« C’est une ville qui a une âme » : promenade dans Le Havre littéraire et créatif

Grandes marées à la plage du Havre, avril 2025.
LTD / Coline Grancher

Grandes marées à la plage du Havre, avril 2025.
LTD / Coline Grancher
« Une ville lumineuse qui apporte une inspiration indicible » : c’est ainsi que Simon Chevrier, prix Goncourt du premier roman 2025 pour Photo sur demande (Stock), décrit Le Havre, sa ville d’adoption. Lumineux, Le Havre ? Ce n’est pas forcément l’image qui colle à la peau bétonnée de cette ville normande, reconstruite après la Seconde Guerre mondiale par l’architecte Auguste Perret. Pourtant le soleil, même d’hiver, se reflète sur les bassins et glisse entre les tours de Perret. Ces « immeubles sont blêmes, moches, charmants », assène la narratrice dans L’Effet Titanic de Lili Nyssen (Les Avrils).
Dans le centre-ville, inscrit au patrimoine mondial de l’Unesco depuis 2005, ces blocs de béton sont partout, passant du beige au mordoré en fonction de la lumière. Parmi les édifices phares, on entre dans l’église Saint-Joseph aux 12.768 morceaux de verre colorés avant de rejoindre la place de l’Hôtel-de-Ville. Ouvert à de rares occasions, le 17e étage de la mairie offre une vue saisissante sur la trame géométrique de la cité et sur son port hérissé de grues. On descend ensuite l’avenue Foch jusqu’à la porte Océane : avec ses deux tours de 47 mètres de haut, celle-ci représente le point de passage entre la ville et la Manche.

Une mer qui habite les artistes du Havre, et qu’on peut aussi rejoindre en ligne droite depuis la gare d’un simple coup de tramway. Au bout de la promenade qui mène au monument UP#3 – une sculpture blanche où se reflètent les lueurs changeantes du littoral –, on découvre la longue plage de galets.
Une apparition « qui relève de la scénographie », la mer surgissant comme « la diva que l’on attend, que l’on pressent, que les mouettes annoncent », écrit Maylis de Kerangal, qui a grandi au Havre. Cette ville, qu’elle quitte après le bac, la romancière y revient sans cesse, depuis son premier roman jusqu’au dernier, Jour de ressac (Verticales), en passant par Réparer les vivants, adapté au cinéma en 2016.

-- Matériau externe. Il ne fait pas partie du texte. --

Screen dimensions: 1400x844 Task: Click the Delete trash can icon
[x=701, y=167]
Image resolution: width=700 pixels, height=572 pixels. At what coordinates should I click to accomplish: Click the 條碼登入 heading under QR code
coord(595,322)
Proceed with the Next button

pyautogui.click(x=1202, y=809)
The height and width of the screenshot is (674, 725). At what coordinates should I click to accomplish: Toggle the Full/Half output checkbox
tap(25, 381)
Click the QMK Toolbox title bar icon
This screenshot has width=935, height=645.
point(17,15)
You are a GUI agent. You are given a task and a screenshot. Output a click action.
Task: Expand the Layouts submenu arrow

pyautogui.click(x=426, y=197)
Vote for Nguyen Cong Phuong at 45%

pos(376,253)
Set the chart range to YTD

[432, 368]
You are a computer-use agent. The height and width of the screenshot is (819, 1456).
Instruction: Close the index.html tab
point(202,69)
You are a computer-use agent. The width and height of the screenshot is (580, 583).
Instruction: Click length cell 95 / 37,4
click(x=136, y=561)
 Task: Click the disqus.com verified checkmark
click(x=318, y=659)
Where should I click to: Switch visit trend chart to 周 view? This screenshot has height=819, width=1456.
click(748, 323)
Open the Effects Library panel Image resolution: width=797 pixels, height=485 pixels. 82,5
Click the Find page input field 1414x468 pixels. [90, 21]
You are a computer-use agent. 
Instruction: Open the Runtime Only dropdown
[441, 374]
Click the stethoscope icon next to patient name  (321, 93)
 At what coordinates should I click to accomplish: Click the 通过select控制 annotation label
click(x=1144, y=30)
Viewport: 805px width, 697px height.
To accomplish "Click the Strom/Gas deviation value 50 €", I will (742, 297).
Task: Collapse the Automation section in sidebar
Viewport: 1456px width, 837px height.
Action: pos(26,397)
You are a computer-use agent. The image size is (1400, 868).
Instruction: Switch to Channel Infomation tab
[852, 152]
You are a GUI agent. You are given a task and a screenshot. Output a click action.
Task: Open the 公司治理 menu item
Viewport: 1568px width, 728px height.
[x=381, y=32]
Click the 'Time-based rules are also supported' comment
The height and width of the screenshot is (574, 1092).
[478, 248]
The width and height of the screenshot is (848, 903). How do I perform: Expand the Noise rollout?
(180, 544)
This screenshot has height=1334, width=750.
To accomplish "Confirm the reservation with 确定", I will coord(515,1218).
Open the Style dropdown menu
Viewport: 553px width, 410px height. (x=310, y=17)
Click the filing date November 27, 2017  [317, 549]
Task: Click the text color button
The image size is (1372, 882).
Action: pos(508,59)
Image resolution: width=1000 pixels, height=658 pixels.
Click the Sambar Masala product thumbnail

Avec 300 à 370 jours de tournage par an, la ville attire en effet les réalisateurs. Au fil de la promenade, on reconnaît ainsi les atmosphères de la série De grâce (2024) de Vincent Maël Cardona, centrée sur les dockers et le monde portuaire, de même que celles du film Alpha de Julia Ducournau (2025), ou encore de L’Âme idéale (2025), une comédie romantique et fantastique d’Alice Vial. « Le Havre, c’est comme une BO un peu mélancolique, elle est réconfortante, romanesque, c’est une ville qui a une âme », dit-elle, admirative.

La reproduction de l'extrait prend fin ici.